Sunbury
- Editor: Virginia Scott
- Format: Print
- Publisher: Sunbury Press
- ISSN: 0271-3217
- OCLC: 3470343

= Sunbury (magazine) =

Sunbury: A Poetry Magazine was an American feminist magazine published and edited by Virginia Scott in Bronx, New York. The periodical was devoted to promoting the marginalized works of women, blue-collar, and minority poets.

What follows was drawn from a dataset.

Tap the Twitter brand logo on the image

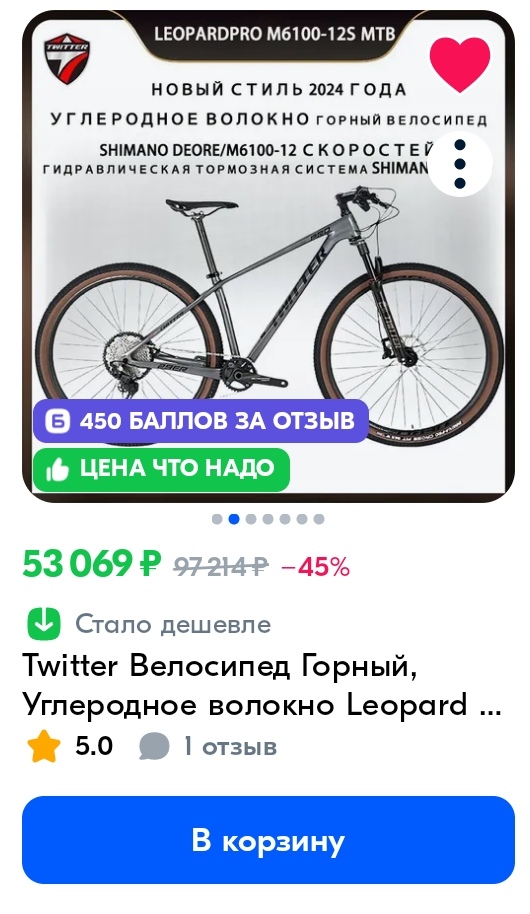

Apart from poetry, the magazine also published fiction, interviews, and reviews.

Sunbury published three times a year and has been by praised by other feminist publications such as Majority Report:"The quality of the poetry in Sunbury is high, high enough for a first-rate anthology, let alone for a poetry magazine published three times a year."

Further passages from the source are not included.